About FII Greater Boston
We believe, and 9 years of experience confirms that the long-term solutions to permanently exit poverty lie within one’s own community. Rather than imposing solutions from the top down as traditional social service agencies do, FII fuels the solutions to economic and social mobility that families uncover and develop for themselves through deep trust and direct cash investment. Today, FII–Greater Boston partners with nearly 1,000 families within the diverse neighborhoods of East Boston, Dorchester, Jamaica Plain, Mattapan, Roxbury, and in the City of Cambridge. Through these family partnerships, we are shifting the way that Greater Boston’s communities and families living with low-incomes are perceived and how systems invest in them. Already, these families are leading the way on this nationwide movement.
About the Massachusetts Department of Transitional Assistance
The Massachusetts Department of Transitional Assistance (DTA) assists and empowers low-income individuals and families to meet their basic needs, improve their quality of life, and achieve long term economic self-sufficiency. DTA serves one in nine residents of the Commonwealth with direct economic assistance (cash benefits) and food assistance (SNAP benefits), as well as workforce training opportunities.

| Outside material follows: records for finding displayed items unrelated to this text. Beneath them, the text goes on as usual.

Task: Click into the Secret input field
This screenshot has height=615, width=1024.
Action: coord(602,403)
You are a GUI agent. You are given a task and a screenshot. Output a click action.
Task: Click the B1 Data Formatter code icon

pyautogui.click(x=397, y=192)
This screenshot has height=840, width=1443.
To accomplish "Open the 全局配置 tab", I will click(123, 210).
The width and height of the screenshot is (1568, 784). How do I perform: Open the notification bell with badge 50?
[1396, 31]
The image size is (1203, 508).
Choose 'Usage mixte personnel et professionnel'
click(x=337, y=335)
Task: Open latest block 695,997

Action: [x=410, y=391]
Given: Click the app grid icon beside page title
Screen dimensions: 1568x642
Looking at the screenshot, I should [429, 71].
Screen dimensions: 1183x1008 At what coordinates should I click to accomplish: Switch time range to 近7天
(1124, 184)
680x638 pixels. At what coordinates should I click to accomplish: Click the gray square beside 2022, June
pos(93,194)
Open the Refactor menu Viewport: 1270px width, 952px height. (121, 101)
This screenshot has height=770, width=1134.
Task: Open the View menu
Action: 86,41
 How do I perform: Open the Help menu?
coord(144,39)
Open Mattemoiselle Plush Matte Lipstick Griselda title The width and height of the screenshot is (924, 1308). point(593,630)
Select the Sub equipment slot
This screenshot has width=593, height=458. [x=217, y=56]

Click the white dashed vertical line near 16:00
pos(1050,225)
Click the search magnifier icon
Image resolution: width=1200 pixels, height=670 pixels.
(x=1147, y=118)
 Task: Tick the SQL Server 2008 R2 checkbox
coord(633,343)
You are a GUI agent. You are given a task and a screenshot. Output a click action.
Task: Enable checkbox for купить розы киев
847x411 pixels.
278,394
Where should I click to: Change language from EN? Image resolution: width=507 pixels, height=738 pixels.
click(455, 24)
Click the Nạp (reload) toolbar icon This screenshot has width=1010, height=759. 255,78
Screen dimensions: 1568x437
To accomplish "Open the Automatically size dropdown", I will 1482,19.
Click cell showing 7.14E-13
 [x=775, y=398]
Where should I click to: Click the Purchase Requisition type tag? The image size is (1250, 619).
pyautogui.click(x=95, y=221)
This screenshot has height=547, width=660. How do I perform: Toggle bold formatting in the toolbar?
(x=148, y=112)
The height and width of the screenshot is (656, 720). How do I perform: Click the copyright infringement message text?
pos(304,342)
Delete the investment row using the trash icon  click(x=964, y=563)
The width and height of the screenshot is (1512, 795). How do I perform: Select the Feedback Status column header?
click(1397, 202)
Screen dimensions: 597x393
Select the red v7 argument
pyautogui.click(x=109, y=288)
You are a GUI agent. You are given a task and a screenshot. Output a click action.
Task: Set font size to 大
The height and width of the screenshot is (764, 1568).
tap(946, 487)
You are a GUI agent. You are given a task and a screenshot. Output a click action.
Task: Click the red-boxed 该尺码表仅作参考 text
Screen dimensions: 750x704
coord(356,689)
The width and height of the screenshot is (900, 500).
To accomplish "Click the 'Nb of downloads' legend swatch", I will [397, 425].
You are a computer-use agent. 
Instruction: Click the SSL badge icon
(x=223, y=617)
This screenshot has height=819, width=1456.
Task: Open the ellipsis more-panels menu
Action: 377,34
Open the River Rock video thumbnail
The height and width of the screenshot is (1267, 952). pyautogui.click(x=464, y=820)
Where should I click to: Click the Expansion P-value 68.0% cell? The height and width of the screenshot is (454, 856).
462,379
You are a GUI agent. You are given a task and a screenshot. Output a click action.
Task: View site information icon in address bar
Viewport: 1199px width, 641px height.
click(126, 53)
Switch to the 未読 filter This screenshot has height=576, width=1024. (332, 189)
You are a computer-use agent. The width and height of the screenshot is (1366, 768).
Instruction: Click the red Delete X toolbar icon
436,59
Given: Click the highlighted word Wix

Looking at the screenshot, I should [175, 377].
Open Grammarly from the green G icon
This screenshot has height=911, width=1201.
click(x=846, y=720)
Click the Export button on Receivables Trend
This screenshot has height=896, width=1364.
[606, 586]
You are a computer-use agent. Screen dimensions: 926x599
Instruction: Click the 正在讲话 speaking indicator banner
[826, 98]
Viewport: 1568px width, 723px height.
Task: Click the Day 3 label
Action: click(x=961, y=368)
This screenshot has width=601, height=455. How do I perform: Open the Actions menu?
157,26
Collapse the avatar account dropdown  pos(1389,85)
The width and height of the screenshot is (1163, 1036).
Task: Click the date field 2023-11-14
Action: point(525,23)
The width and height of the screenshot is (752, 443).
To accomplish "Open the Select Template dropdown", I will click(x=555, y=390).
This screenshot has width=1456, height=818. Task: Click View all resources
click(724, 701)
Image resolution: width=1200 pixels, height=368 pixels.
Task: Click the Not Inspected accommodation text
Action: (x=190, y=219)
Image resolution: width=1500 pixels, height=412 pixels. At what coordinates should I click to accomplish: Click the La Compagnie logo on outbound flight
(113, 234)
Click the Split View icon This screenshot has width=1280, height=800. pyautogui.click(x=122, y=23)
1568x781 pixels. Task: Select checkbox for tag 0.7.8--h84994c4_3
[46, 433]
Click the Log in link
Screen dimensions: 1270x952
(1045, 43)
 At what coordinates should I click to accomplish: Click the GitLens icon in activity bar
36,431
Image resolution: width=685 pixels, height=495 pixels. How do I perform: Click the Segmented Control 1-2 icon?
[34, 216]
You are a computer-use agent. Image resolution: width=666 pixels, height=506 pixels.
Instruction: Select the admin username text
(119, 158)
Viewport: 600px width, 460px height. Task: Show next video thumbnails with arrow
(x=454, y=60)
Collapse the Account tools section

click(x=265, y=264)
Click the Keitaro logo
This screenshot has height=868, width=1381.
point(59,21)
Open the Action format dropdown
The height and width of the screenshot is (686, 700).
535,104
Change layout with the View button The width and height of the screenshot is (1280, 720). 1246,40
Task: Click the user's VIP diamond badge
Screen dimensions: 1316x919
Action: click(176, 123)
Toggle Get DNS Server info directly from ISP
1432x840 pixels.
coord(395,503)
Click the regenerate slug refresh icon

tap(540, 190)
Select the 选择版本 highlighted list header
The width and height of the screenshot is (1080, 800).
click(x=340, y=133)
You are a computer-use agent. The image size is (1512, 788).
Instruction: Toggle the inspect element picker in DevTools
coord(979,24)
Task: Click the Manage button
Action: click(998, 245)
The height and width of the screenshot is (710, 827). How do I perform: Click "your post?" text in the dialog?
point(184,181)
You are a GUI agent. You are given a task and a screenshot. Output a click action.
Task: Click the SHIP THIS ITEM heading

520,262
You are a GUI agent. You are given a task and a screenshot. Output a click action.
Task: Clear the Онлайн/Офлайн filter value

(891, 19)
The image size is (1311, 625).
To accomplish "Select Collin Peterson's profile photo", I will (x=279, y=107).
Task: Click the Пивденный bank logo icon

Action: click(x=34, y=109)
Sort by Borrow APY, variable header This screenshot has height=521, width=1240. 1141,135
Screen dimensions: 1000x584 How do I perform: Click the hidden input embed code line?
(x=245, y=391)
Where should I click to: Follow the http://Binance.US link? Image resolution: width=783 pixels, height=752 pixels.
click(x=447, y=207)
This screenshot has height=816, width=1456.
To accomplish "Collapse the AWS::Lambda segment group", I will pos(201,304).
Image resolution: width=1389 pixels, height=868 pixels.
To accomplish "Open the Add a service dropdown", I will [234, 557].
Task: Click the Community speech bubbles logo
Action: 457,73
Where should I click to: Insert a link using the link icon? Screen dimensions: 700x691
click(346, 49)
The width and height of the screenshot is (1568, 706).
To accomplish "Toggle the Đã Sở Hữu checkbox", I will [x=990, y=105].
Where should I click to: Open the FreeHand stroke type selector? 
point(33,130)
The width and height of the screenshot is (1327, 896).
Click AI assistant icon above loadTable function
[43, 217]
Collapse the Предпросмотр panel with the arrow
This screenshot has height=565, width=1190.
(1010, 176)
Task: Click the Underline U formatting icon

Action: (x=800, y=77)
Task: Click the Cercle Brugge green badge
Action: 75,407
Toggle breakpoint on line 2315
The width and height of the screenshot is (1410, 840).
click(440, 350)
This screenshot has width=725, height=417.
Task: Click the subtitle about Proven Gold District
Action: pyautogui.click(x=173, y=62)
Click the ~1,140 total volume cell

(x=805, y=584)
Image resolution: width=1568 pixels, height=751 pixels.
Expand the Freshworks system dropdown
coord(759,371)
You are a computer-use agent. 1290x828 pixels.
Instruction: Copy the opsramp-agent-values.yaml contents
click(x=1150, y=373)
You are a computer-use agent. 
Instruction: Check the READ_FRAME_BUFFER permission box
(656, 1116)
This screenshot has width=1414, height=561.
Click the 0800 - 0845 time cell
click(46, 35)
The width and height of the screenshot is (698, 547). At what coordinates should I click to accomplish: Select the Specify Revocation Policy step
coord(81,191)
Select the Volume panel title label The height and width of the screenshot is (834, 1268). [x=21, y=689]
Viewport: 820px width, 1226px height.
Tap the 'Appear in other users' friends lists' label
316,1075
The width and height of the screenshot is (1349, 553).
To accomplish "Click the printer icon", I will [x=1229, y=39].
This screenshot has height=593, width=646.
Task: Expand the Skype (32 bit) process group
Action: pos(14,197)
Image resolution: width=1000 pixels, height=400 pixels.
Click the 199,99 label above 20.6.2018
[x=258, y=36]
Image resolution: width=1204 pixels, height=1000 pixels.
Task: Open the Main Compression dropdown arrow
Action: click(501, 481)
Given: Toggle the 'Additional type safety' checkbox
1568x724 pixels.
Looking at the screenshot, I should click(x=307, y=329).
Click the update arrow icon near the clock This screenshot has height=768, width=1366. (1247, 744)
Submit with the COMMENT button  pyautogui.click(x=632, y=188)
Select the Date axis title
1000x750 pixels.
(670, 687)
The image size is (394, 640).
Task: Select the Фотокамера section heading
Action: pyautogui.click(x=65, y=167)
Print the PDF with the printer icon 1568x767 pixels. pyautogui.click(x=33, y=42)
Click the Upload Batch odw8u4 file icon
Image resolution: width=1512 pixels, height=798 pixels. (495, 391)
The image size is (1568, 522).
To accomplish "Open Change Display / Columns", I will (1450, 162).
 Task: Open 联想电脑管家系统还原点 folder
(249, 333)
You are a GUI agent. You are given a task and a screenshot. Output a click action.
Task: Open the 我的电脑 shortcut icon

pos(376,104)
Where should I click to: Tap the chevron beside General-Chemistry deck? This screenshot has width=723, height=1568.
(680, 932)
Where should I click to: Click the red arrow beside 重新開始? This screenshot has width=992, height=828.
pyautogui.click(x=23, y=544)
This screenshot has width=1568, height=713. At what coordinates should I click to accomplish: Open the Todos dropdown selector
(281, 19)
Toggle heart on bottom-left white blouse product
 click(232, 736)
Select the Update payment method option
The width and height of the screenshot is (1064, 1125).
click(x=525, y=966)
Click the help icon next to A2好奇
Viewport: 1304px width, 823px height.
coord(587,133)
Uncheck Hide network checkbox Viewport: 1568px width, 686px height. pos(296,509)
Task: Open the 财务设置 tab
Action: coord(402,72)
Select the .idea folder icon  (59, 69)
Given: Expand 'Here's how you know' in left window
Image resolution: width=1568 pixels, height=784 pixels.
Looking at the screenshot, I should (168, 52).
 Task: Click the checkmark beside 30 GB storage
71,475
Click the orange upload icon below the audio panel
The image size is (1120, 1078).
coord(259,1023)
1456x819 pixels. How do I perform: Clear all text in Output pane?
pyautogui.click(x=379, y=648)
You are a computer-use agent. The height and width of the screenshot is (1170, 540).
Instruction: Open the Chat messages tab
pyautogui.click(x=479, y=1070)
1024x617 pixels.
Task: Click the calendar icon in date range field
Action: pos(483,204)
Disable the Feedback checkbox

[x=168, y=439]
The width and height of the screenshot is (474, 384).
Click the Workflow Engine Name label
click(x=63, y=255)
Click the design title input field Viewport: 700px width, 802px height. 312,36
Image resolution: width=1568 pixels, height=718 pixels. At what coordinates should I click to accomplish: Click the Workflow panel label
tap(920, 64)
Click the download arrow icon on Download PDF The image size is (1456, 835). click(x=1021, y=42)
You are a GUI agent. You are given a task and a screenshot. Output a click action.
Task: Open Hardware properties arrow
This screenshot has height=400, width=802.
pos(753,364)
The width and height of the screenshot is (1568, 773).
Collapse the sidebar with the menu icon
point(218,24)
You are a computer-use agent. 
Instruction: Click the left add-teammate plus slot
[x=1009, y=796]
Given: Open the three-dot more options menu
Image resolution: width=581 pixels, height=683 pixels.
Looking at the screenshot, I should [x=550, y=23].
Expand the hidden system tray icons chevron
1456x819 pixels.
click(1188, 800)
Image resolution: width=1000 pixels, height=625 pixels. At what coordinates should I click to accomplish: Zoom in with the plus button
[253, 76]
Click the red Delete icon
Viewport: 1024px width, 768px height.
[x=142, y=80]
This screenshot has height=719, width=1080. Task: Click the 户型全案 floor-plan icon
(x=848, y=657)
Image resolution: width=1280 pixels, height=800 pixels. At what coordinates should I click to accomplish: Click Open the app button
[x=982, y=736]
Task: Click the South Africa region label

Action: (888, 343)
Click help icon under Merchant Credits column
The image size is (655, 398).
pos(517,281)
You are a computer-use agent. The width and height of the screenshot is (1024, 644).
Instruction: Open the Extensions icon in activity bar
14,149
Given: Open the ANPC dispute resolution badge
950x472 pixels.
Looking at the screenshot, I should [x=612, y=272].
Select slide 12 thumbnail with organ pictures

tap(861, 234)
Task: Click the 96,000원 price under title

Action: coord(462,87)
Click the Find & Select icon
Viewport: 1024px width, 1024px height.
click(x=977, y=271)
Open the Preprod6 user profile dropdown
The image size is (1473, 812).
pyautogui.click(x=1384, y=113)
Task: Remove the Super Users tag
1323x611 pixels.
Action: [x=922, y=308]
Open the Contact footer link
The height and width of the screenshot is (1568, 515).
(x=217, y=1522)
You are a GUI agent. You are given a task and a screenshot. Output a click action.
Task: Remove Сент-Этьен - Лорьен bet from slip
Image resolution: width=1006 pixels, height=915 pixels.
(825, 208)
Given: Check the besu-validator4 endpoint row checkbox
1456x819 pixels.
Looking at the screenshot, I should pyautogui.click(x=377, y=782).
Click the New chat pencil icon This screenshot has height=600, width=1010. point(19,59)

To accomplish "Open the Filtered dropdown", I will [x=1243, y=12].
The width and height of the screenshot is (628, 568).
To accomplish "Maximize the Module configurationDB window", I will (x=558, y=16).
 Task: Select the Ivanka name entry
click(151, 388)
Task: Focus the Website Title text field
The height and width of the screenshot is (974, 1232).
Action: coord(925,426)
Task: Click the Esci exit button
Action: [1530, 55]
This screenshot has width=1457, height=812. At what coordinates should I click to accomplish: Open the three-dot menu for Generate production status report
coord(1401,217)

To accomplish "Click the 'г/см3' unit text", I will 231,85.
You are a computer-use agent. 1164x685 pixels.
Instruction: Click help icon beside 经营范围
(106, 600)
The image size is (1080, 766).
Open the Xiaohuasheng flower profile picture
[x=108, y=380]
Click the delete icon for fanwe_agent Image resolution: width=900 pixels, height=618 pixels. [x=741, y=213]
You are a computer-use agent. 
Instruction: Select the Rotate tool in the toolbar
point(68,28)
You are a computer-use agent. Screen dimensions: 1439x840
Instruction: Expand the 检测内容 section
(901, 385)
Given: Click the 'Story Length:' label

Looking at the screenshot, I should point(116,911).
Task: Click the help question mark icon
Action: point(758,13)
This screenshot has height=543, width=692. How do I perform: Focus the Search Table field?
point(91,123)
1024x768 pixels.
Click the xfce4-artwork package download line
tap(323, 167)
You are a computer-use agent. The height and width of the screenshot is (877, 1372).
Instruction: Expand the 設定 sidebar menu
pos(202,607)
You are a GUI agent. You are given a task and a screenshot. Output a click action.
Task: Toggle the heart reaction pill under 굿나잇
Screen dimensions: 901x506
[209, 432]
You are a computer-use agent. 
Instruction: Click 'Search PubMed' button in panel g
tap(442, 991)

Google.org connects nonprofit innovators with Google resources to solve complex human challenges, and ensure that everyone can participate in the digital economy. The same technology that makes our lives easier every day can also help solve some of the world’s largest problems. That’s why we’re applying advanced technology to some of our greatest challenges, like using artificial intelligence to help predict natural disasters. Everyone should be able to participate in the digital economy, so we’re providing digital skills training for job seekers, supporting online safety and media literacy, and investing in computer science education for students — particularly in underrepresented communities. We know that the best answers often come from those closest to the problem. That’s why we join forces with nonprofit innovators, committing Google volunteers, technology, and over $200 million in grants every year to help scale their impact.